What I've been thinking of is more for the NUMA allocations per port.
If we have, say 2 sockets, 8 cores a piece, then we have 16 CPUs.  If we
assign a port to socket 0, I think the best use of resources is to
allocate 8 Rx/Tx queues, one per core in that socket.  If an application
comes from the other socket, we can have a table to map the other 8
cores from that socket into the 8 queues, instead of piling them all
into one of the Tx queues.

Cheers,
-PJ

--
To unsubscribe from this list: send the line "unsubscribe netdev" in
the body of a message to majordomo@vger.kernel.org
More majordomo info at  http://vger.kernel.org/majordomo-info.html
David Miller - Jan. 15, 2010, 9:06 a.m.
From: Peter P Waskiewicz Jr <peter.p.waskiewicz.jr@intel.com>
Date: Fri, 15 Jan 2010 01:00:20 -0800

> What I've been thinking of is more for the NUMA allocations per port.
> If we have, say 2 sockets, 8 cores a piece, then we have 16 CPUs.  If we
> assign a port to socket 0, I think the best use of resources is to
> allocate 8 Rx/Tx queues, one per core in that socket.  If an application
> comes from the other socket, we can have a table to map the other 8
> cores from that socket into the 8 queues, instead of piling them all
> into one of the Tx queues.

I fail to see how this can act substantially better than simply
feeding traffic evenly amongst whatever group of queues have
been configured.
--
To unsubscribe from this list: send the line "unsubscribe netdev" in
the body of a message to majordomo@vger.kernel.org
More majordomo info at  http://vger.kernel.org/majordomo-info.html
Waskiewicz Jr, Peter P - Jan. 16, 2010, 10:53 a.m.
>-----Original Message-----
>From: David Miller [mailto:davem@davemloft.net]
>Sent: Friday, January 15, 2010 1:06 AM
>To: Waskiewicz Jr, Peter P
>Cc: krkumar2@in.ibm.com; netdev@vger.kernel.org; Kirsher, Jeffrey T
>Subject: Re: ixgbe: [RFC] [PATCH] Fix return of invalid txq
>
>From: Peter P Waskiewicz Jr <peter.p.waskiewicz.jr@intel.com>
>Date: Fri, 15 Jan 2010 01:00:20 -0800
>
>> What I've been thinking of is more for the NUMA allocations per port.
>> If we have, say 2 sockets, 8 cores a piece, then we have 16 CPUs.  If
>we
>> assign a port to socket 0, I think the best use of resources is to
>> allocate 8 Rx/Tx queues, one per core in that socket.  If an
>application
>> comes from the other socket, we can have a table to map the other 8
>> cores from that socket into the 8 queues, instead of piling them all
>> into one of the Tx queues.
>
>I fail to see how this can act substantially better than simply
>feeding traffic evenly amongst whatever group of queues have
>been configured.

On systems with a large number of cores, and depending on how a NIC is allocated to a set of processors, there is a difference.  If a port is allocated to socket three on a large NUMA system, then it could be CPUs 16-23 that it'd be using, and I'd have 8 Tx/Rx queues.  I can either use the easy approach Krishna has, which could then execute two minus operations, or I can setup a lookup table in the driver on open(), and then I make a single indexed lookup.  Using the lookup table makes the queue selection O(1) for whatever CPU/queue layout we come up with.

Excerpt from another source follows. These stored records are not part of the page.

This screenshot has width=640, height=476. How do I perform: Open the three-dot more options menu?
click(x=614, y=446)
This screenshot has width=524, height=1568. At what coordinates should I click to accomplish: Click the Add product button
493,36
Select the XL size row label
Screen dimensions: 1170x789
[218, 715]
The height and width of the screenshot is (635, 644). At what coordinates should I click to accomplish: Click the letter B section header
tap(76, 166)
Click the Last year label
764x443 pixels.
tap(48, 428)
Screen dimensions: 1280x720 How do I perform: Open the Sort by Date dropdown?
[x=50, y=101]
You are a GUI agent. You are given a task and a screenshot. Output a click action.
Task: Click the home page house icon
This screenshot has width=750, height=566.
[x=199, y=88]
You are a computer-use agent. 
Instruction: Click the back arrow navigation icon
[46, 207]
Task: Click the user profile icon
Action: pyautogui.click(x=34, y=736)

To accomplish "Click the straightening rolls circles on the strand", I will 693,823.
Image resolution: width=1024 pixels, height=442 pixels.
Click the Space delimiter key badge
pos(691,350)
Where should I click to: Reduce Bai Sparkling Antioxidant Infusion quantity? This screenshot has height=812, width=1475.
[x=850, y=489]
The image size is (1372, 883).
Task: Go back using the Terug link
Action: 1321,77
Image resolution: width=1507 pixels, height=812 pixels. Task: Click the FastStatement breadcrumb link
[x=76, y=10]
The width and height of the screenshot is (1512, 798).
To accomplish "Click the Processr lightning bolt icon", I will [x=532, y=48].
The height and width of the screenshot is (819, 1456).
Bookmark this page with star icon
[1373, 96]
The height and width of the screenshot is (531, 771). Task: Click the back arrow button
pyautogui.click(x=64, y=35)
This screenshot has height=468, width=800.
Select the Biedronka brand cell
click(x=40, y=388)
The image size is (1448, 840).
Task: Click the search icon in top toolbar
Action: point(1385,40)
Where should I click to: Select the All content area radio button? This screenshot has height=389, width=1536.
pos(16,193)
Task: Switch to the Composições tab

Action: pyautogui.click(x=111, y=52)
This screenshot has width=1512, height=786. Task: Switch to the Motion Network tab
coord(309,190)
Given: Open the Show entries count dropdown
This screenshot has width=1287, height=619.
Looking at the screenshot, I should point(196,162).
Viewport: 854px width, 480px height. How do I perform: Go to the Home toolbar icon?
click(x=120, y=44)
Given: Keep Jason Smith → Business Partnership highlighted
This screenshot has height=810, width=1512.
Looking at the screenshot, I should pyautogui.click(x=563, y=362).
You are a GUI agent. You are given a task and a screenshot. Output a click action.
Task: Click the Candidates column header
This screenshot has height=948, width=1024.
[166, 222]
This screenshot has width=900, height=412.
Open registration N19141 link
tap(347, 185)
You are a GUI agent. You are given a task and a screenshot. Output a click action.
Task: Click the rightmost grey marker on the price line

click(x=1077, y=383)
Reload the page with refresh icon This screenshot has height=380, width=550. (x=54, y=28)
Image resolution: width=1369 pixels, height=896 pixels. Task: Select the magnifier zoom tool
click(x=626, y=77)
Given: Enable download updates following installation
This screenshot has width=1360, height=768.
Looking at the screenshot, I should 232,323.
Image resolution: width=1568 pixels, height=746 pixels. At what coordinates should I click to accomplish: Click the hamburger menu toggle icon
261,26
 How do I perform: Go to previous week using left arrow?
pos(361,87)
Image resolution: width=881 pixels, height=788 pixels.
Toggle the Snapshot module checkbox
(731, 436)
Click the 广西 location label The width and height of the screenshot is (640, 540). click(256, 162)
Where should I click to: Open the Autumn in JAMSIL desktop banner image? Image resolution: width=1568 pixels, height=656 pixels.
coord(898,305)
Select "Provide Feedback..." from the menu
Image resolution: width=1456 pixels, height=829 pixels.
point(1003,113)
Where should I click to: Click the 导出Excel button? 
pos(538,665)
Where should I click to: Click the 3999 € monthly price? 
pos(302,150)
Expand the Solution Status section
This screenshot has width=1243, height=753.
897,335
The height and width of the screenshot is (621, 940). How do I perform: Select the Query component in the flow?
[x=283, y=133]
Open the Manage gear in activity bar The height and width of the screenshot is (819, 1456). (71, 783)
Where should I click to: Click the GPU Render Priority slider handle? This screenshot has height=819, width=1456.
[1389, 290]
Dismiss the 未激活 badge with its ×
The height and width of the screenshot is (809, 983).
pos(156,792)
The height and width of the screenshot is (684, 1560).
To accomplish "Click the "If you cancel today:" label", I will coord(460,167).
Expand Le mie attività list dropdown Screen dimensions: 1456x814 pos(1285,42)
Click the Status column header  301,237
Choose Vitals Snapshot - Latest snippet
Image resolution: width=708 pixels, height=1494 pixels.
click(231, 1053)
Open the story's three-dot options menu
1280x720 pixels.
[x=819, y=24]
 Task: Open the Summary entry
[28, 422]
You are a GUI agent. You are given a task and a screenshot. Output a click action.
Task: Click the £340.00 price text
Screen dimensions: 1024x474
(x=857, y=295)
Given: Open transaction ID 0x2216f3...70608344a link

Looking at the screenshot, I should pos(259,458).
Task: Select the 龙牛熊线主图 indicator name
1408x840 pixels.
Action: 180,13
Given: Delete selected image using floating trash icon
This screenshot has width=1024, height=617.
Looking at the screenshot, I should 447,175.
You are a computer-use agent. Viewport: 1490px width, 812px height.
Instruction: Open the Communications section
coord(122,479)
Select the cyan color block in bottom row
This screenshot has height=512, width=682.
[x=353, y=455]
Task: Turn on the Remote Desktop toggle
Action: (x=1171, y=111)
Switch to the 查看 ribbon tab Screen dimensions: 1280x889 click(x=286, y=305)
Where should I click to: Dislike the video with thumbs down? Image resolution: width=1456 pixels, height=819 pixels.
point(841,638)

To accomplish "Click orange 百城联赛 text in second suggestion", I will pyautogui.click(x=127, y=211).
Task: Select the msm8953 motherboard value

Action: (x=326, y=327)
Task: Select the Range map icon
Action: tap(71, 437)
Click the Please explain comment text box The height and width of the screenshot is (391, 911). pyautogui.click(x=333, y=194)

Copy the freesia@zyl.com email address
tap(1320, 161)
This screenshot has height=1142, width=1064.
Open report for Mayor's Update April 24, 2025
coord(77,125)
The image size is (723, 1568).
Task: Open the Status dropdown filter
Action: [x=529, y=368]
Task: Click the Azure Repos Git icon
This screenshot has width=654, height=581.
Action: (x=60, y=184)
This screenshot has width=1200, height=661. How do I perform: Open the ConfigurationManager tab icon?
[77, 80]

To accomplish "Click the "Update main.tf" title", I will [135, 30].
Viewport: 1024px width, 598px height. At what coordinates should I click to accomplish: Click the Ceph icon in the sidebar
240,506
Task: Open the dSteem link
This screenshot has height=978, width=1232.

Either way works though.  I still think the table is the better way to go, because of the determinism for any system and NIC configuration/layout.  The overhead of configuring the table is taken during open(), so it's not in the hotpath at all.

Cheers,
-PJ
--
To unsubscribe from this list: send the line "unsubscribe netdev" in
the body of a message to majordomo@vger.kernel.org
More majordomo info at  http://vger.kernel.org/majordomo-info.html
David Miller - Feb. 12, 2010, 7:55 p.m.
From: "Waskiewicz Jr, Peter P" <peter.p.waskiewicz.jr@intel.com>
Date: Sat, 16 Jan 2010 02:53:15 -0800

> Either way works though.  I still think the table is the better way
> to go, because of the determinism for any system and NIC
> configuration/layout.  The overhead of configuring the table is
> taken during open(), so it's not in the hotpath at all.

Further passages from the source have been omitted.